After nearly a decade of revisions, the park late Wednesday released four alternative plans that could bring significant chances to what visitors can – and can’t – do in the largest federal wilderness east of the Rocky Mountains. A series of meetings to gather public response starts March 19 in Homestead. The park, after more potential tweaks, aims to approve a final general management plan in 2014.
The “preferred” alternative is intended to better protect natural resources while also preserving access and the unspoiled atmosphere that is supposed to be part of a national park experience. That’s sometimes been a difficult balance — particularly when it comes to boaters and anglers, some of the park’s most passionate but also most damaging visitors.
Park studies found watercraft numbers have more than doubled over the last few decades, a surge that left Florida Bay’s vast sea grass beds crisscrossed by damaging prop scars – with scientists documenting more than 12,000 trails totaling 325 miles.
Fred Herling, the park’s chief planner, said managers worked closely with angling groups and fishing guides over the last five years to try to find a “sweet spot’’ designed to allow reasonable access but also protect sea grass vital to the health of the bay, The shallow beds and banks that make for challenging navigation also shelter shrimp, crabs and small fish that feed valuable species such as redfish, bonefish and tarpon.

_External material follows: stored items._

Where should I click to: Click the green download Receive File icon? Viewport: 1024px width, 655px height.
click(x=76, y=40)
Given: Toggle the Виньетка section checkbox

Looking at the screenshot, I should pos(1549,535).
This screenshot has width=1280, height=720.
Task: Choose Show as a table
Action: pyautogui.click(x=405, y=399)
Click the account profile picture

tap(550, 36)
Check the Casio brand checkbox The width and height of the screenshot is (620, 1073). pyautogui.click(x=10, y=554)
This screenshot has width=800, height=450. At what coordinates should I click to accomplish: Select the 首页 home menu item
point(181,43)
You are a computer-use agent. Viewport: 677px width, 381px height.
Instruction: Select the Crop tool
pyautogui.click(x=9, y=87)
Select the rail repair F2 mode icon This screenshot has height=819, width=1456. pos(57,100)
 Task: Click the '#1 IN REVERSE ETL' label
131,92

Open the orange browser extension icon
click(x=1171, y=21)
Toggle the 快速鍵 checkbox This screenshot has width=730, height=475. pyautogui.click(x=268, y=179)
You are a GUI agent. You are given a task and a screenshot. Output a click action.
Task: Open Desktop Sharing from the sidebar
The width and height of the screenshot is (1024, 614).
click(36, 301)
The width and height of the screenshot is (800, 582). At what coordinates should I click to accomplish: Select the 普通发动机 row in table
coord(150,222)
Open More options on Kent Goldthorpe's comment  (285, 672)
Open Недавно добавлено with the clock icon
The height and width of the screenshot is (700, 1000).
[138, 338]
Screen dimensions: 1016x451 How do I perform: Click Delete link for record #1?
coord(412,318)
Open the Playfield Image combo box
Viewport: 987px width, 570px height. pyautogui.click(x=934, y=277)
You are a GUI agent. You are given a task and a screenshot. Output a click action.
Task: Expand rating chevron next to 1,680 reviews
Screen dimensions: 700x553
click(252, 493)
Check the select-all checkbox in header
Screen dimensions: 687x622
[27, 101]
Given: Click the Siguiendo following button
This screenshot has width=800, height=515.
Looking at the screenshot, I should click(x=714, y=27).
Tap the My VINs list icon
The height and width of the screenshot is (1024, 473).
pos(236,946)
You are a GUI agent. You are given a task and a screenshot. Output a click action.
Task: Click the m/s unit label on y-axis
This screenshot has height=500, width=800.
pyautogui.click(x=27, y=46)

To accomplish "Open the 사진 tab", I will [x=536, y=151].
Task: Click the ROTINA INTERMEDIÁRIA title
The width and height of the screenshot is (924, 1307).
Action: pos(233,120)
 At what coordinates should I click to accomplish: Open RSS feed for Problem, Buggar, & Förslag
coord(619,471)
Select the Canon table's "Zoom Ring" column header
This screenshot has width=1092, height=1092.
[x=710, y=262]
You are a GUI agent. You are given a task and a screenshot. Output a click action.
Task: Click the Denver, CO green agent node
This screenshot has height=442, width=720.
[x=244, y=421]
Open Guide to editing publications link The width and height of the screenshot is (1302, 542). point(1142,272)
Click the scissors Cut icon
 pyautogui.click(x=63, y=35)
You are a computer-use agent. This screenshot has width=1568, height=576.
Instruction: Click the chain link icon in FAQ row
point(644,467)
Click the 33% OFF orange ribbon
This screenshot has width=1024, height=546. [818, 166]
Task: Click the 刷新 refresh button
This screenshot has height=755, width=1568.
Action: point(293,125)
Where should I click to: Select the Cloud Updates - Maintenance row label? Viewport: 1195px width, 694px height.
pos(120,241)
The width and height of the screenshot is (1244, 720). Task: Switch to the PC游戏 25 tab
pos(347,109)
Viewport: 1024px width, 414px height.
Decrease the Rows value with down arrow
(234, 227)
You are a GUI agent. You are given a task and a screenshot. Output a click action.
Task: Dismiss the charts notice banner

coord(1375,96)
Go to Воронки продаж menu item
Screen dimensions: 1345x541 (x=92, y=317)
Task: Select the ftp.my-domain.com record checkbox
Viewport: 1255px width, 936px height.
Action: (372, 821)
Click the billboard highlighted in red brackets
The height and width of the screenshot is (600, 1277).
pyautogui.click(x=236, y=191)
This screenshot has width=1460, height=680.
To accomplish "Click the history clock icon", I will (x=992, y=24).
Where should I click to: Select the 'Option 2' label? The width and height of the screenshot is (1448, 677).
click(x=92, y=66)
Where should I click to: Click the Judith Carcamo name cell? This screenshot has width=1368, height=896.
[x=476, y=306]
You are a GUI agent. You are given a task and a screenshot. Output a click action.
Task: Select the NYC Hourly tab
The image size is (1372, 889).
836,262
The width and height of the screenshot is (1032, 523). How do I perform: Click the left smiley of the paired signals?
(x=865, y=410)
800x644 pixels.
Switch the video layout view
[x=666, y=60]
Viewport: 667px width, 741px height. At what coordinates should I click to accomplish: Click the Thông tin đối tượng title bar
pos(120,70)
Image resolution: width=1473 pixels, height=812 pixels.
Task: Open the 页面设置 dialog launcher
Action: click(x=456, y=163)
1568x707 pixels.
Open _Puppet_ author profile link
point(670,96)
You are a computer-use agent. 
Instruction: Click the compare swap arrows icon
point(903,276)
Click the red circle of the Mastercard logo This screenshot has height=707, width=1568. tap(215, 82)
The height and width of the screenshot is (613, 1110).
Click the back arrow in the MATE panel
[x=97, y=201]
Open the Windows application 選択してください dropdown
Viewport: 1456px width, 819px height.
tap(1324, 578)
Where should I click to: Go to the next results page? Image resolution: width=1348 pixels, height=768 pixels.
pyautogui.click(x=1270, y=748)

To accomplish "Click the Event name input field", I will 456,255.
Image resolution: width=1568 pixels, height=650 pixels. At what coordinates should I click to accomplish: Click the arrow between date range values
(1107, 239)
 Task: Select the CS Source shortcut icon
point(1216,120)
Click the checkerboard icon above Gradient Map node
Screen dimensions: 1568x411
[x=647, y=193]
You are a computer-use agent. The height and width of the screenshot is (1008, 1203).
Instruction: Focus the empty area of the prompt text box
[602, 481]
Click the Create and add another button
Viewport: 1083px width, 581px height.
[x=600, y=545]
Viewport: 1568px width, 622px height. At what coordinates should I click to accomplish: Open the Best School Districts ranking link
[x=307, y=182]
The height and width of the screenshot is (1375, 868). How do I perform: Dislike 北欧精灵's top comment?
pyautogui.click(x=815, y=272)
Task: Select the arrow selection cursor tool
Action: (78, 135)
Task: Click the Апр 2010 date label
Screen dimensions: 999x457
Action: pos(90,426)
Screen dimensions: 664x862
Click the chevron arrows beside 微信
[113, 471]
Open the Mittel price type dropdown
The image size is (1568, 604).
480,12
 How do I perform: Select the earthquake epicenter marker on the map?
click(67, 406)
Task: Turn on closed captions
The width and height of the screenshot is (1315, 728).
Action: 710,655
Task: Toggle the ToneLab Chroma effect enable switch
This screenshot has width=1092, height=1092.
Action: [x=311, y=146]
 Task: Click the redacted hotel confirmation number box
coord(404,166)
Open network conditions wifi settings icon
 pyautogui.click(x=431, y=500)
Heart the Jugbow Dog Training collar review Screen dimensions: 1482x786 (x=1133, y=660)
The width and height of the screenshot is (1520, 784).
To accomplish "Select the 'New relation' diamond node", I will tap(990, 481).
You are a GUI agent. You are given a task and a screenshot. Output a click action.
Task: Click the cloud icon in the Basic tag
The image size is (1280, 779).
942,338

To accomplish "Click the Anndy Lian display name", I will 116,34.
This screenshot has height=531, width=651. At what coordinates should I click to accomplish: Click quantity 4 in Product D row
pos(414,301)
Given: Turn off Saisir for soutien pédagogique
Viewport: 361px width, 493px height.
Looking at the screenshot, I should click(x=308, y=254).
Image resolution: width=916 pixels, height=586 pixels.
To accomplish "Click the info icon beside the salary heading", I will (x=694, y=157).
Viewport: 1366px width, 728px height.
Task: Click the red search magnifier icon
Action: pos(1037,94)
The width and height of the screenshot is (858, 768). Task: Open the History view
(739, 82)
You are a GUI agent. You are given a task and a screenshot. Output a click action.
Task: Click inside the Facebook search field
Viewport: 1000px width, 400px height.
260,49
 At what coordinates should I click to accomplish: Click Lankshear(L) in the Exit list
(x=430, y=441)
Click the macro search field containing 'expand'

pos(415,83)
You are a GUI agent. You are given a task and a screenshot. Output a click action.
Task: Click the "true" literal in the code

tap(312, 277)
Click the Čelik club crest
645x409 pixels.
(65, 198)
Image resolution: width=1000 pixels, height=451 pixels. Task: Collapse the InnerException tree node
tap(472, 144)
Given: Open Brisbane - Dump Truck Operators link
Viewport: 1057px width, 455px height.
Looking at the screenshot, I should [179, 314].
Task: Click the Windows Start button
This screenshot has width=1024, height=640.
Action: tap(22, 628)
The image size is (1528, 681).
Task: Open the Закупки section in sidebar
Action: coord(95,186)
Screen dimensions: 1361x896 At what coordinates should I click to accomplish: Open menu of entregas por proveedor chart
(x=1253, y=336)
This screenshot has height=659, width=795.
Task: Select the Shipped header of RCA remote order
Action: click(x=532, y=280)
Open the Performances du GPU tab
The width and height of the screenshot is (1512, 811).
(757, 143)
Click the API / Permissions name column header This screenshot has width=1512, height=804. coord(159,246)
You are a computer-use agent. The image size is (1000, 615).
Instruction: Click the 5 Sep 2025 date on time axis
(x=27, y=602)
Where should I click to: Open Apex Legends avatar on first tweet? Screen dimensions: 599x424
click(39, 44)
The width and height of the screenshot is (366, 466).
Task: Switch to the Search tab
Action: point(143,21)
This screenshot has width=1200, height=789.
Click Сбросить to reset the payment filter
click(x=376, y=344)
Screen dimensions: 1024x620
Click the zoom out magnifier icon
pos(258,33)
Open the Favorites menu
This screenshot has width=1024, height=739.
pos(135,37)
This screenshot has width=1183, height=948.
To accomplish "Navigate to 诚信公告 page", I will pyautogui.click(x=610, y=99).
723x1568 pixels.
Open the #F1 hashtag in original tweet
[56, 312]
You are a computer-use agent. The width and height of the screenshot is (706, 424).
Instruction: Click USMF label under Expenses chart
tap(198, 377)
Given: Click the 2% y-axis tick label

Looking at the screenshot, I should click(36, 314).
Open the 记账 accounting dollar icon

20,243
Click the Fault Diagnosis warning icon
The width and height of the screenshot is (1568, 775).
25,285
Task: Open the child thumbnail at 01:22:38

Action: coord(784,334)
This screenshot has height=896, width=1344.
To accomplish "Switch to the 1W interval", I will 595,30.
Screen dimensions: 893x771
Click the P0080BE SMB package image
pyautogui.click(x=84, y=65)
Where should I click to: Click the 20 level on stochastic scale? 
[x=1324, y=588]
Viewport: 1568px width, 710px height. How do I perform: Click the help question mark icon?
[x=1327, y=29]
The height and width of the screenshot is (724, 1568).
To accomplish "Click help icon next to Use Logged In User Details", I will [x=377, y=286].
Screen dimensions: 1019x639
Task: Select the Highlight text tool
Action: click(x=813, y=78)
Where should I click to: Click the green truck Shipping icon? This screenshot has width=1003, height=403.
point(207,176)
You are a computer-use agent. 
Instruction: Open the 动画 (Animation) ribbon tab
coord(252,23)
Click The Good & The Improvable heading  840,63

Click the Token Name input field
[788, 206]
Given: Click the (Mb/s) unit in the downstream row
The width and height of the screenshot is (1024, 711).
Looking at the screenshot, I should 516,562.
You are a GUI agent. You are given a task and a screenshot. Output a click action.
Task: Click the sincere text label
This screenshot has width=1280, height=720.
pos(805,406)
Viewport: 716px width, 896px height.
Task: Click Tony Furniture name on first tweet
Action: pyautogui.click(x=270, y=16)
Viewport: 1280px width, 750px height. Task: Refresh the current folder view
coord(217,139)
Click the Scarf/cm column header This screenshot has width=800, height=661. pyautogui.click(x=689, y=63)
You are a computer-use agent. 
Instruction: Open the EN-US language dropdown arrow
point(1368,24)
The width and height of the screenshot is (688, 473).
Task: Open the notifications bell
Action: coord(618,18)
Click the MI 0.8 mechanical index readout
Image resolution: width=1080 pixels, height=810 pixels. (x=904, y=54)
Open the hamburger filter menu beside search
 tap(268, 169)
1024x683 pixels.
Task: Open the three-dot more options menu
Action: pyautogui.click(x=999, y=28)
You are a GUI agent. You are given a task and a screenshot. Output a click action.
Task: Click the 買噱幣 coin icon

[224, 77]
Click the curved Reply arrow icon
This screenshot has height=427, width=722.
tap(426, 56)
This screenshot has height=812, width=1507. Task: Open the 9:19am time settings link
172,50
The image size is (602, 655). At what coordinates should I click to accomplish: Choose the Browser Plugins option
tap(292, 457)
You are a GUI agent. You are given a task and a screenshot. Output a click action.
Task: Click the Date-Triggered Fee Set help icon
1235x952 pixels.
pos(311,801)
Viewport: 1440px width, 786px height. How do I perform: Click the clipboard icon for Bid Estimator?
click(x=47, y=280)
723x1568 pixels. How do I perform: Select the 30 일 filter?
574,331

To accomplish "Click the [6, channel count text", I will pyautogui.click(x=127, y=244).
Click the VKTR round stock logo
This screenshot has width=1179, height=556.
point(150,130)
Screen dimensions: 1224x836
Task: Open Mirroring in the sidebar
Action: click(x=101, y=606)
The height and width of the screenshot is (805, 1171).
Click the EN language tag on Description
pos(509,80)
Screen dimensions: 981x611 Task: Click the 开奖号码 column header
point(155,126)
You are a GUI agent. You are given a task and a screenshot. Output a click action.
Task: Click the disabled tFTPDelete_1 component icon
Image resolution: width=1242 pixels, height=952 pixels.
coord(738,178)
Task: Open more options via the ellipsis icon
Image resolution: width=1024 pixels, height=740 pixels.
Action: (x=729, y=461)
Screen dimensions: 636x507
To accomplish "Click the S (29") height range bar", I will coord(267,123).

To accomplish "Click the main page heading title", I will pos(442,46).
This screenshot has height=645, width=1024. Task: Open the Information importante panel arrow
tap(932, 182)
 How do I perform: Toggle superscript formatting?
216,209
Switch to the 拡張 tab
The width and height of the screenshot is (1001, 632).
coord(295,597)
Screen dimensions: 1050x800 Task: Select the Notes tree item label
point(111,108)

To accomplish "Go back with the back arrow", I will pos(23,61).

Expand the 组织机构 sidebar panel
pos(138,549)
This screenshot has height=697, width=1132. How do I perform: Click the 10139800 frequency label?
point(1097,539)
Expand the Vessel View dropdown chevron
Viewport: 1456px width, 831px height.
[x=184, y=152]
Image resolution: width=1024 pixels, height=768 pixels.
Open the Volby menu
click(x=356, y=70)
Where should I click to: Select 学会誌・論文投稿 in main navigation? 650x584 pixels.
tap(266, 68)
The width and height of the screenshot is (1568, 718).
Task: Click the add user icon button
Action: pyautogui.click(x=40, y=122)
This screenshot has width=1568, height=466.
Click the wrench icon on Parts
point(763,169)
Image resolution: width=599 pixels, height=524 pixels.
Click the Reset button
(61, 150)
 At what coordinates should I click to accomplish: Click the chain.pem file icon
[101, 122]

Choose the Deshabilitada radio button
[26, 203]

The preferred alternative would set aside 131,392 acres or 33 percent of the park’s Florida Bay waters — almost every shallow area two feet deep or less — as “pole/troll” zones. Another more environmentally protective but less likely alternative would raise that to 40 percent. Both options also call for new idle buffer zones along some prime fishing grounds, including Cape Sable, but maintain existing channels between the shallows.
“It’s clear that the damage is increasing and will always be increasing in South Florida unless we take it in a different direction,’’ Herling said.
All of the alternatives also would require that boaters and paddlers take an educational course, available online or at the park, and obtain a permit before taking to park waters.